My trial was to denote $ f(z)=z^x g(z)+f(0)$ and substitute. But it seems useless and I have no other ideas.
 A: Note that I interpret $f^n(z)$ as $\big(f(z)\big)^n$.  However, I can show why this problem is not using $f^n$ to mean $f\circ f\circ \ldots \circ f=f^{[n]}$ (with $n$ occurrences of $f$).  I will now find all polynomials $f$ such that
$$f(z^n)=f^{[n]}(z).$$Note that constant polynomials always work.  
We now ignore constant $f$.  If $d>0$ is the degree of $f$, then $f^{[n]}(z)$ has degree $d^n$ while $f(z^n)$ has degree $dn$.  Therefore,
$$d^n=dn.$$
That is, $d^{n-1}=n$.  For $n>2$, this is impossible.  If $n=2$ and $d=2$, then we are to solve for $f$ such that $$f(z^2)=f\big(f(z)\big).$$  If $a$ is the leading coefficient of $f(z)$, then $a=a^2$ and so $a=1$.  That is $f(z)=z^2+bz+c$.  Hence,
$$0=f\big(f(z)\big)-f(z^2)=2bz^3+(b^2+2c)z^2+b(b+2c)z+c(b+c).$$
Therefore, $b=c=0$.  Thus $f(z)=z^2$ is the only non-constant answer (which may make the problem a bit uninteresting).
For the remaining part, $f^n(z)$ is $\big(f(z)\big)^n$.  If $f$ is constant, then show that $f(z)=0$ or $f(z)=\gamma$ where $\gamma$ satisfies $\gamma^{n-1}=1$.  Suppose now that $f$ has degree $d\geq 1$.  

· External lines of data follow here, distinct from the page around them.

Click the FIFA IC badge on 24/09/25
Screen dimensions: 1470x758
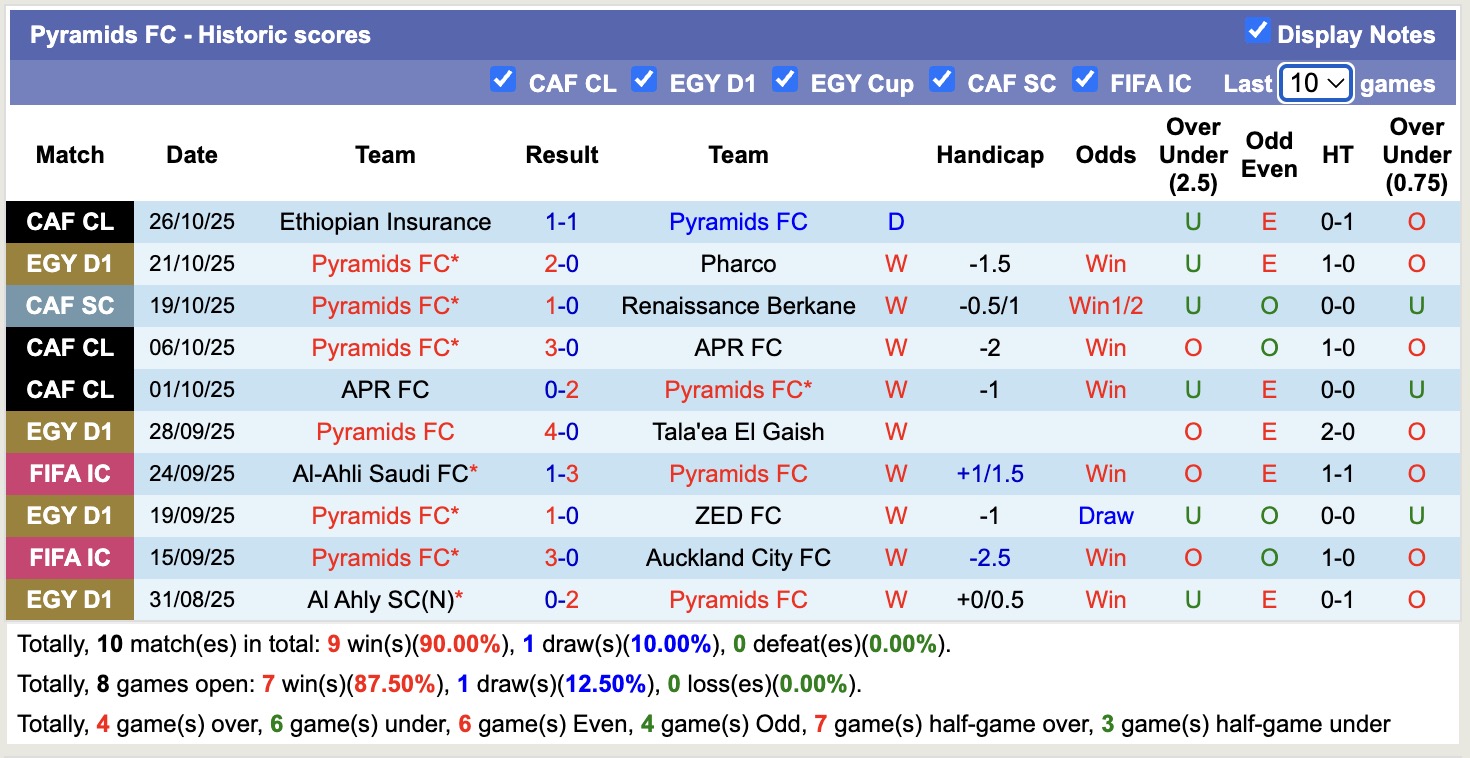(x=70, y=474)
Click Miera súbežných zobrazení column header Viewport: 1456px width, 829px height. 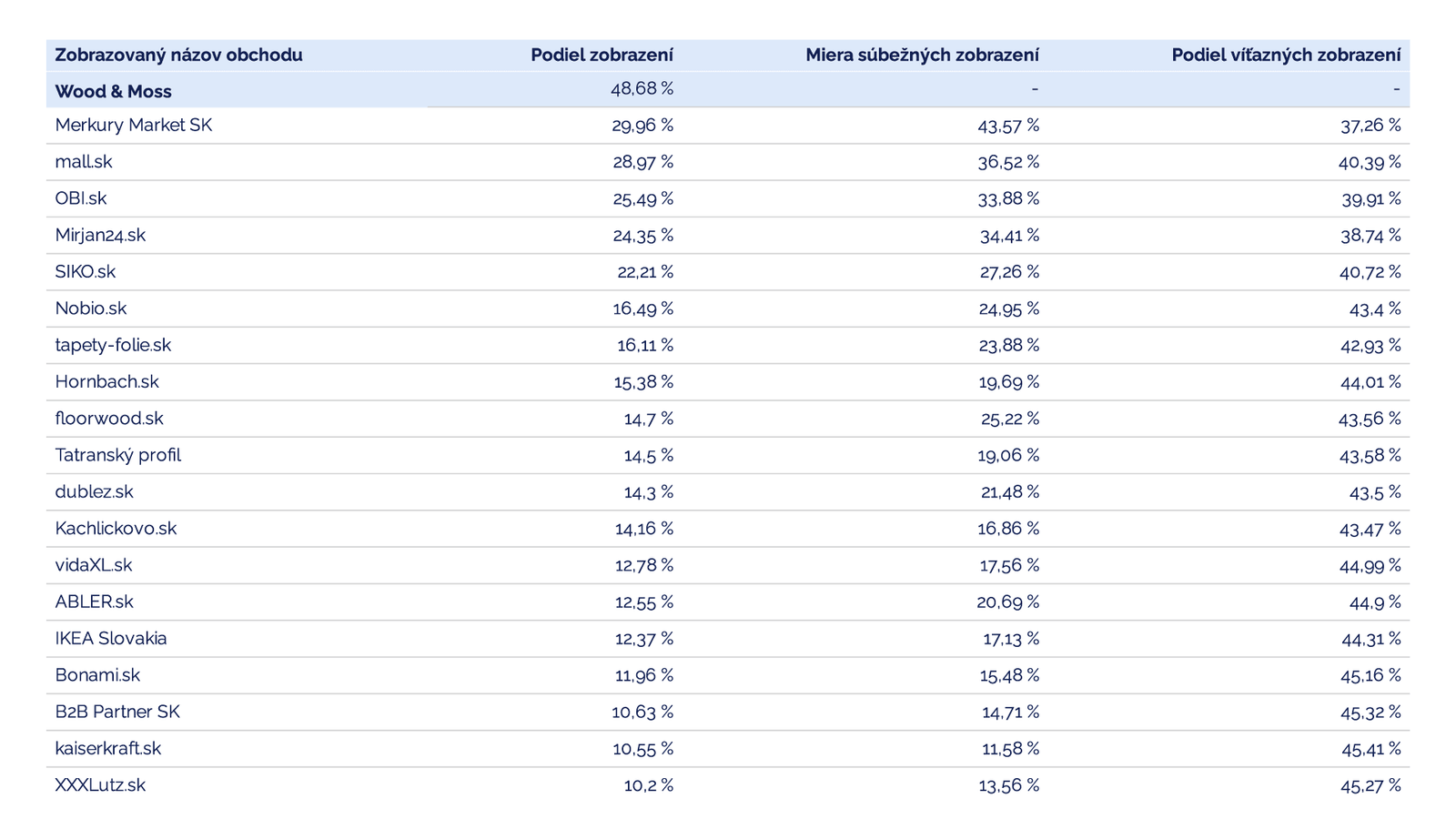[921, 55]
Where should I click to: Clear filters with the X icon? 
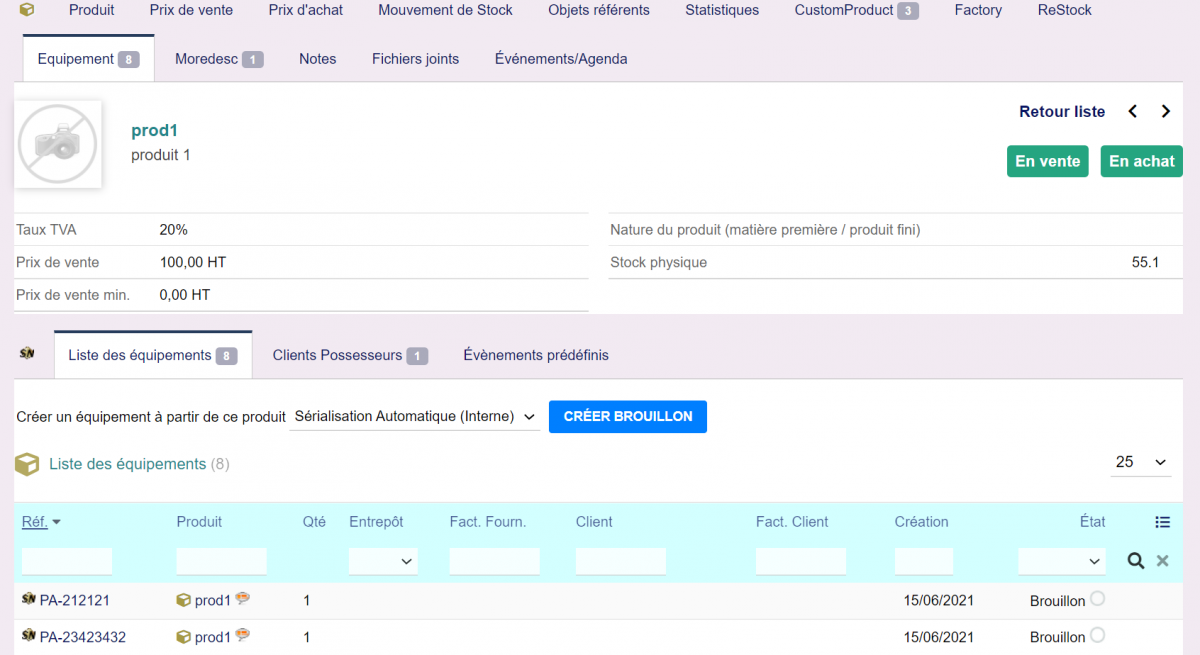[1162, 561]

Let $r$ be an arbitrary root of $f$.  Then, for any $n$th root $r_1$ of $r$,
$$0=f(r)=f(r_1^n)=f^n(r_1).$$
So $f(r_1)=0$, or $r_1$ is a root of $f$.  By induction, if $r_k$ is an $n^k$th root of $r$, then $r_k$ is also a root of $f$.  But if $r\neq 0$, there are $n^k$ distinct choices of $r_k$.  Thus, the degree of $f$ is at least $n^k$ for every positive integer $k$.  This is absurd.  Therefore, the only root of $f$ is $0$.  You can finish the rest, and you will find out that
$$f(z)=\gamma z^d$$
where $\gamma^{n-1}=1$.  (Since the problem offers richer solutions with the interpretation $f^n(z)=\big(f(z)\big)^n$, I think this is what it is supposed to mean.)